Литература может многое, но далеко не все. Она может быть примером, может возвратить слову его смысл, вкус, цвет и музыку; она может вырвать слово из этого множества, может придать ему новое звучание, звучание новой эпохи. Все это возможно лишь при одном условии: что она будет экономить слова и не экономить мысли. В век кино и телевидения литература обязана в самых ограниченных рамках сказать как можно больше. Для современной литературы описание такой же анахронизм, каким кажется нашей современной технике паровой котел Джеймса Уатта; полнота и подробная обрисовка образа отступают перед несколькими штрихами, которые передают всю его сущность; слово должно нести в себе все, что оно только способно нести.
Такая литература (пока это больше идеал, больше воображение, чем действительность) может нанести удар инфляции слова, но не может уничтожить ее. Над тем, чтобы слово опять обрело свой потерянный смысл, должно работать все общество.

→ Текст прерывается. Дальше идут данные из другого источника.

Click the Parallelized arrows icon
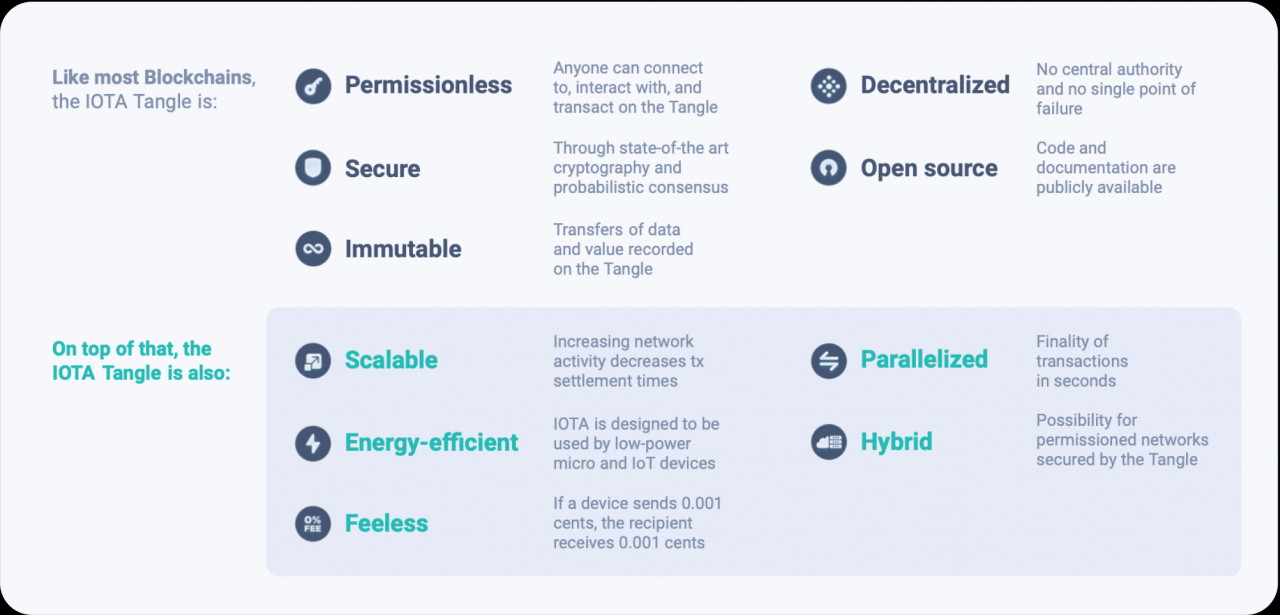Screen dimensions: 1280x615 point(828,360)
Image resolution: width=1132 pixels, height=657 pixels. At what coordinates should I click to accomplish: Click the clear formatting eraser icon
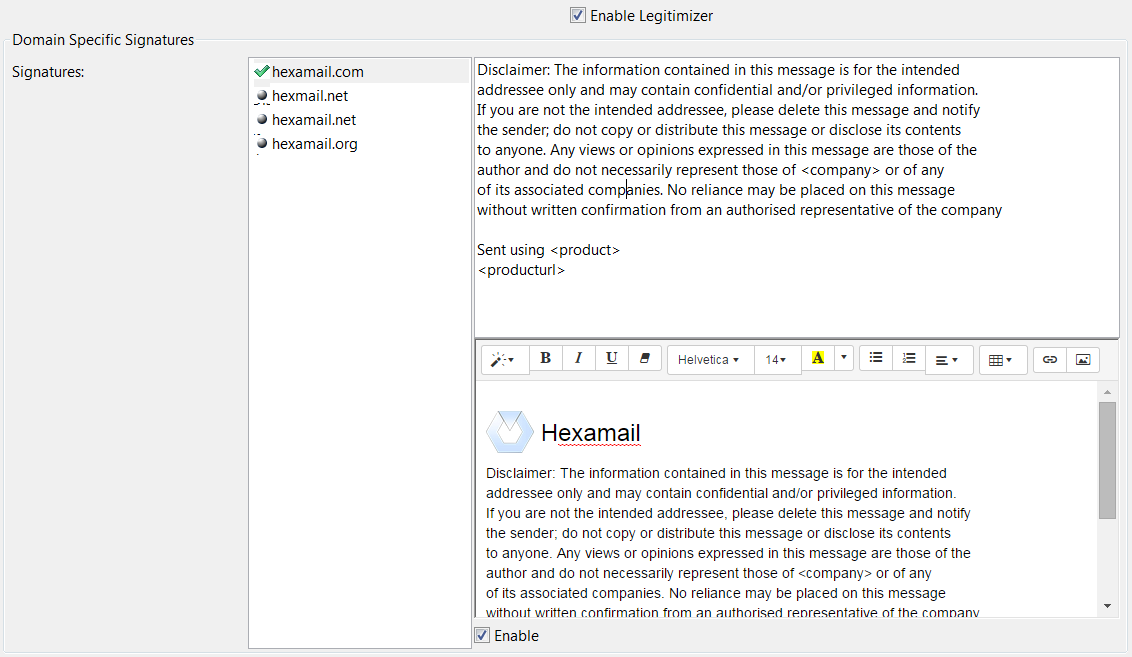644,357
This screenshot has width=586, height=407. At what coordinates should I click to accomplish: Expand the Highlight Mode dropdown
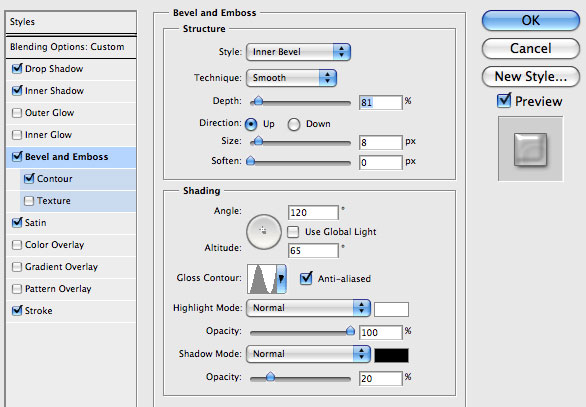point(308,308)
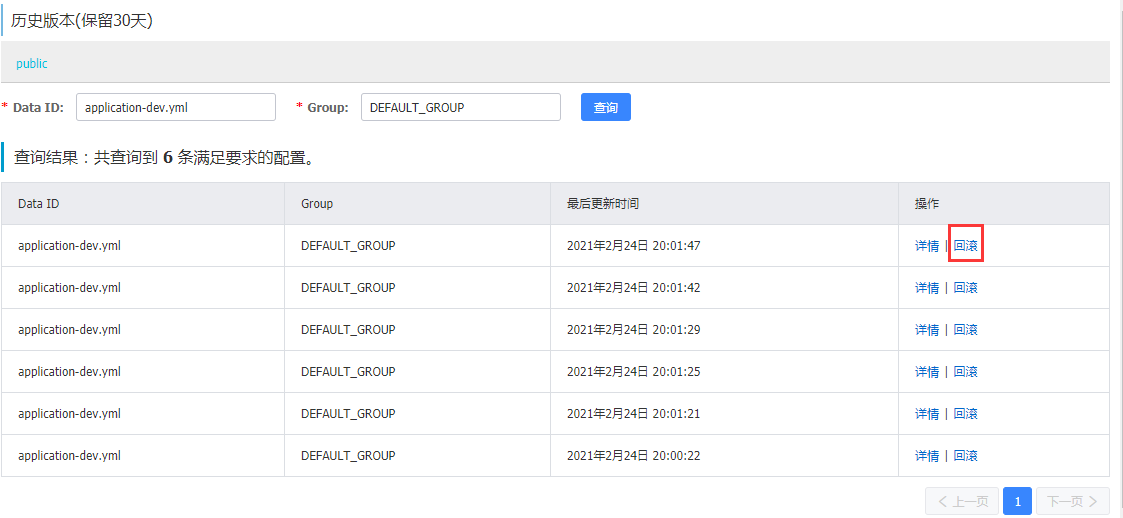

Уже не раз было доказано, что в марксизме, в строительстве социализма можно использовать культурный, чуткий и точный язык (об этом свидетельствует, например, язык классиков марксизма, а в последнее время — постановлений партии). Наши массовые производители и распространители слова, самые активные и решительные проводники его инфляции — газеты и радио — должны над этим задуматься. Выздоровление, естественно, не может быть легким и безболезненным: многие должны будут научиться делать то, чего им до этого делать не приходилось: думать.
Перевод О. Гуреевой.
РАЗМЫШЛЯЯ О БУДУЩЕМ
Современники славных мореплавателей не осознавали, что они вступают в новое время; то, что нам видится издали, из исторической дали как переворот и перелом, для них было серыми, неспешными буднями, наполненными надеждой и страхом, трудом и любовью, той извечной человеческой деятельностью, которая словно не подчиняется законам движения. И если мы не мудрее, то, по крайней мере, опытнее: мы знаем, что причастны к новой эпохе. Паровая машина: чувствуете, как патриархально это звучит? Завоевание космического пространства сегодня — уже не абстракция, а естественная обязанность человечества; кибернетика — уже не заклинание, не магическое слово, но повседневный помощник человека. Мы усилили свои органы чувств, свое зрение и свой слух, в миллион раз увеличили мощь человеческих рук, преодолели собственную тяжесть и взлетели к небесам, по сказкам и сказаниям мы знаем, что это были извечные мечты человечества. Нам по силам оказалось и то, о чем наши предшественники не смели даже мечтать: мы умножили эффективность человеческого мозга, и более того, преодолев силу притяжения нашей старой, доброй Земли, мы вырвались из ее плена.